Serotyping of 14 Salmonella Typhimurium and variant strains had been identified by WHO National Salmonella and Shigella Center (Xin et al., 2020), assigned according to the Kauffmann–White scheme (Grimont and Weill, 2007).

PFGE analysis

The subtyping of 14 isolates was performed following the CDC standard (CDC, 2017). The DNA fragments were digested by XbaI and separated by a CHEF-DRⅢ Pulsed-Field Electrophoresis System. The gels were stained with ethidium bromide and documented by ChemiDocTM XRS+ (Bio-Rad). The PFGE electrophoresis map was labeled with the positions of each band and input into the BioNumerics software (version 7.6.3). This software conducts cluster analysis and calculates genetic similarity by analyzing the distance between each marker band. The dendrogram was produced using band clustering with the dice coefficient similarity index of 1% optimization and 1% tolerance by the unweighted-pair group method with arithmetic means (UPGMA).

FTIR spectroscopy analysis

Fourteen Salmonella Typhimurium and variant strains were prepared by incubating, washing, and resuspending onto BaF₂ windows for FTIR microspectroscopy. The infrared spectra were collected using Bruker IR spectrometer (Tensor 27) coupled to IR microscope (Hyperion 2000) with 36 × magnification at beamline 4.1 Infrared spectroscopy and imaging, Synchrotron Light Research Institute (Public Organization), Thailand. The spectra were measured between wavenumbers 4000 and 400 cm⁻¹.

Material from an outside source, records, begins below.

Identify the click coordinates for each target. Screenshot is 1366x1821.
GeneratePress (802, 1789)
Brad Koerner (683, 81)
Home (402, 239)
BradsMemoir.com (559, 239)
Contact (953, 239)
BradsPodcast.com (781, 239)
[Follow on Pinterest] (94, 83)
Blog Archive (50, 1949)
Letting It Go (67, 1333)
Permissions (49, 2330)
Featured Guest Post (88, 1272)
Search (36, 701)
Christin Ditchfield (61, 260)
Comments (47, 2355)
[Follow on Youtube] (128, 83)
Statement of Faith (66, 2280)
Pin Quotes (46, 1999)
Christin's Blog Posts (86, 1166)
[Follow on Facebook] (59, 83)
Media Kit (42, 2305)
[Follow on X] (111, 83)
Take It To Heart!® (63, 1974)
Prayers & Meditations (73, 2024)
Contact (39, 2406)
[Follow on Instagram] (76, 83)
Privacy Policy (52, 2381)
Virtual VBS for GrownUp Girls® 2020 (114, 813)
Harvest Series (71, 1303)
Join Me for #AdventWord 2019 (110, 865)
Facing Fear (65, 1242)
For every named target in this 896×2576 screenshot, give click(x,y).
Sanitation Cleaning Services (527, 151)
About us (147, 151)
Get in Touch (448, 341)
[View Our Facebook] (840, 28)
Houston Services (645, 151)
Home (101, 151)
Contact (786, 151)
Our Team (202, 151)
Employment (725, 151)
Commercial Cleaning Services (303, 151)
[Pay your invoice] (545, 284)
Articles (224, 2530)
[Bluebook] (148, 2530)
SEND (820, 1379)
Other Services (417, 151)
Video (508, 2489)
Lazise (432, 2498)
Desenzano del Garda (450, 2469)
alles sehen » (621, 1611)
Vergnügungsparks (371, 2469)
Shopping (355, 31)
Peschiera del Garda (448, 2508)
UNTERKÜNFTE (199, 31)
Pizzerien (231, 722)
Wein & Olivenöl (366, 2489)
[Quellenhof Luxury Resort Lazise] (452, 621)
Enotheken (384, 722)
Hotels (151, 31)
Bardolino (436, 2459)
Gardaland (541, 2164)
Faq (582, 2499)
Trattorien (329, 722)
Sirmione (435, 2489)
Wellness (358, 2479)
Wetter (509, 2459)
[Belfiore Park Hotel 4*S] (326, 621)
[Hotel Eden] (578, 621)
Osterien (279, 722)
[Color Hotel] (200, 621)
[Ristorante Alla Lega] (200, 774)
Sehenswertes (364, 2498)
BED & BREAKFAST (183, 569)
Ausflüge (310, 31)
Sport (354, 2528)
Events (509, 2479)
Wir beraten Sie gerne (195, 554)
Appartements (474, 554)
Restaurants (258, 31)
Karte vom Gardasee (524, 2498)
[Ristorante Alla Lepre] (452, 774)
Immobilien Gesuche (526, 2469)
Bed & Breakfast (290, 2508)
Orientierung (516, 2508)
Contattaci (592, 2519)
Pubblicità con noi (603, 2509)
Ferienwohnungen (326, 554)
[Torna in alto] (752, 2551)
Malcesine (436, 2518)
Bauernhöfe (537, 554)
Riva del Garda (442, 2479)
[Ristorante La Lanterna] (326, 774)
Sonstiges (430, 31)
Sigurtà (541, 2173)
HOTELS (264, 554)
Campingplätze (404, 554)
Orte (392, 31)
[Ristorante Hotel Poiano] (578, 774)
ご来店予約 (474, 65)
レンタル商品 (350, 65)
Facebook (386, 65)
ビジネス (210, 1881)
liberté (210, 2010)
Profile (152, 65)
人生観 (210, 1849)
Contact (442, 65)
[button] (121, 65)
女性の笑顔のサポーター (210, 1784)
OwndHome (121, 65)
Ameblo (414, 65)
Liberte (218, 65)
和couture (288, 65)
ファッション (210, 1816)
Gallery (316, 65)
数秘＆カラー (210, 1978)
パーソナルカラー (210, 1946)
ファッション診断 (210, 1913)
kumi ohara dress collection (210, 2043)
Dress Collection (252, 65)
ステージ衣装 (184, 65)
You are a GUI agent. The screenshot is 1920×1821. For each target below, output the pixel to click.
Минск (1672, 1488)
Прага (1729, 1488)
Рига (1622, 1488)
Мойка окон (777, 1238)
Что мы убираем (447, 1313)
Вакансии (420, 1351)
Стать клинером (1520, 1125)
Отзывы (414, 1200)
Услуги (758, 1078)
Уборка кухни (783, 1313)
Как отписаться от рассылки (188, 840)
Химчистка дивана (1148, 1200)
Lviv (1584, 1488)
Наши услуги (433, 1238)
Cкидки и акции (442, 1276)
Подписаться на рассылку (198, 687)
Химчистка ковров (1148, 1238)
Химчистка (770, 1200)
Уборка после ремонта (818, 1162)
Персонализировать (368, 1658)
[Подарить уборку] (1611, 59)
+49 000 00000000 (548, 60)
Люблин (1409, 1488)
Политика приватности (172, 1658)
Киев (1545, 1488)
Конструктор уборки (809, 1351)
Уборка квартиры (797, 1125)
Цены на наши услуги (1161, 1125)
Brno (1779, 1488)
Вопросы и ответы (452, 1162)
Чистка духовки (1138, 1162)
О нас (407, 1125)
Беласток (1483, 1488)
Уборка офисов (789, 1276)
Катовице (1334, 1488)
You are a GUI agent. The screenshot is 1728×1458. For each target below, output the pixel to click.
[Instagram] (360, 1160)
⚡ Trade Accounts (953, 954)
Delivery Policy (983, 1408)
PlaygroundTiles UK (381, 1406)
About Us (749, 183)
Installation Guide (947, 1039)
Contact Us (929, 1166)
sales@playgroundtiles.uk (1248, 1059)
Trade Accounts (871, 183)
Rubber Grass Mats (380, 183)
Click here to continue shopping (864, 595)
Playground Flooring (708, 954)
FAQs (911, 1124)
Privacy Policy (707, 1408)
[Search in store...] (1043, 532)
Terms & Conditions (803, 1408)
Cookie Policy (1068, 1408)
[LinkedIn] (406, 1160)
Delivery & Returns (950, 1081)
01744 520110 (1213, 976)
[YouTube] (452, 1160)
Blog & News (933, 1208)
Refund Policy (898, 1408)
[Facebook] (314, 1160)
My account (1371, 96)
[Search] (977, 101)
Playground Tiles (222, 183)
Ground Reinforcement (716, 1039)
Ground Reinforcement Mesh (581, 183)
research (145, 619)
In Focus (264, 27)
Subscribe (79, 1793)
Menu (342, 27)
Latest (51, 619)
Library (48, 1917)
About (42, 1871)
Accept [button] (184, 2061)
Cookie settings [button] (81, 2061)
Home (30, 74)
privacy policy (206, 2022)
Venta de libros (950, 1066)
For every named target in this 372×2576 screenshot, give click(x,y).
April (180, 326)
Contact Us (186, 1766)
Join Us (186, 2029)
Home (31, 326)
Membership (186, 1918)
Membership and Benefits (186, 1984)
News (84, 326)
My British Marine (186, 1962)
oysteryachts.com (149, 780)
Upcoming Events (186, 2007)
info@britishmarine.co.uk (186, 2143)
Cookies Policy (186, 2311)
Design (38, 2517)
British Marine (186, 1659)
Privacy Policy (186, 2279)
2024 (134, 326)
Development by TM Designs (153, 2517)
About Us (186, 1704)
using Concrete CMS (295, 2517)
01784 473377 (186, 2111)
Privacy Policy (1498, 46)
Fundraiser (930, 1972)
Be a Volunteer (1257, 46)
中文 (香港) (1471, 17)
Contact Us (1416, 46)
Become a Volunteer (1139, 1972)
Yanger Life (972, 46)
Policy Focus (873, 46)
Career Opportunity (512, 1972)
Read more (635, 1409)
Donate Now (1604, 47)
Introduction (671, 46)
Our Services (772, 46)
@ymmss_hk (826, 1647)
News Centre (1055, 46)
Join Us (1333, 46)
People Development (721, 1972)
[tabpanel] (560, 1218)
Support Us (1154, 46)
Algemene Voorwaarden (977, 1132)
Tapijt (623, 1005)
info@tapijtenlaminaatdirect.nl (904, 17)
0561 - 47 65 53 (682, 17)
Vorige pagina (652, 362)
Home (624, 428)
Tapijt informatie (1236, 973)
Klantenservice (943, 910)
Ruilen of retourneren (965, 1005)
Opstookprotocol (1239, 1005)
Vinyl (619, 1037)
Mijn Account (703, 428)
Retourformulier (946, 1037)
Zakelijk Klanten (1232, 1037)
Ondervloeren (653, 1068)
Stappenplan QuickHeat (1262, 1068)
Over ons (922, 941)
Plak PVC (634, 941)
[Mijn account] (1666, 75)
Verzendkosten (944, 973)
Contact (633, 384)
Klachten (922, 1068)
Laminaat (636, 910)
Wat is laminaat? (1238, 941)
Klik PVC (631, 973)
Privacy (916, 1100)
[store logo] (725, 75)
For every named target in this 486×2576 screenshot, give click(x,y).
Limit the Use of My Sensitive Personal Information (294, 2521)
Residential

The data were obtained from 64 scans at a resolution of 4 cm⁻¹. Then, all spectra of each sample were averaged into one spectrum, and transformed by first derivative and vector normalization in the range from 3800 to 1000 cm⁻¹. The spectrum was processed using OPUS 7.5 software (Bruker Optics); each sample was transformed by applying water compensation. The hierarchical cluster analysis (HCA) and principal component analysis (PCA) were analyzed by software Unscrambler × 10.5.

Whole-genome preparation

The whole genome of 14 Salmonella Typhimurium and variant strains was sequenced by Illumina system with 10 Gbp clean data from each sample. The genome sequences were denovo-assembled by SPAdes (v3.15.4) from clean data. The average sequencing Q30 score reached 95.27%. The 1785 published Salmonella Typhimurium and variant strains were downloaded from NCBI database (accessed in March 14, 2022); information of 1785 strains is listed in Supplementary Data S1.

wgMLST analysis

All the genome data were typed by PubMLST (https://pubmlst.org/), according to the multilocus: aroC, dnaN, hemD, hisD, purE, sucA, and thrA. The aroC type 10, dnaN type 19, hemD type 12, hisD type 9, purE type 5, sucA type 9, and thrA type 2 were recognized as ST34 according to the PubMLST website database. The 14 Salmonella Typhimurium and variant strains were typed as ST34 (shown in Supplementary Data S1). Subsequently, the wgMLST of 14 Salmonella Typhimurium and variant strains with the related ST34 Salmonella Typhimurium and variant strains were analyzed by PubMLST.

The strains include 50 related ST34 strains and one reference strain (Salmonella Typhimurium str. LT2, Assembly number: GCA_000006945.2), which were selected from 1785 published whole genomes in NCBI database. The selection procedure was as follows: first, the 1785 public genome data were analyzed according to these seven alleles (aroC, dnaN, hemD, hisD, purE, sucA, and thrA) using PubMLST website database. Then, the additional 317 ST34 Salmonella Typhimurium and variant strains were classified from the 1785 public genome data. Details are shown in Supplementary Data S1. The loci were schemed according to the SalmcgMLST v1.0 locus. The dendrogram of these strains was graphed by ggplot2 in R.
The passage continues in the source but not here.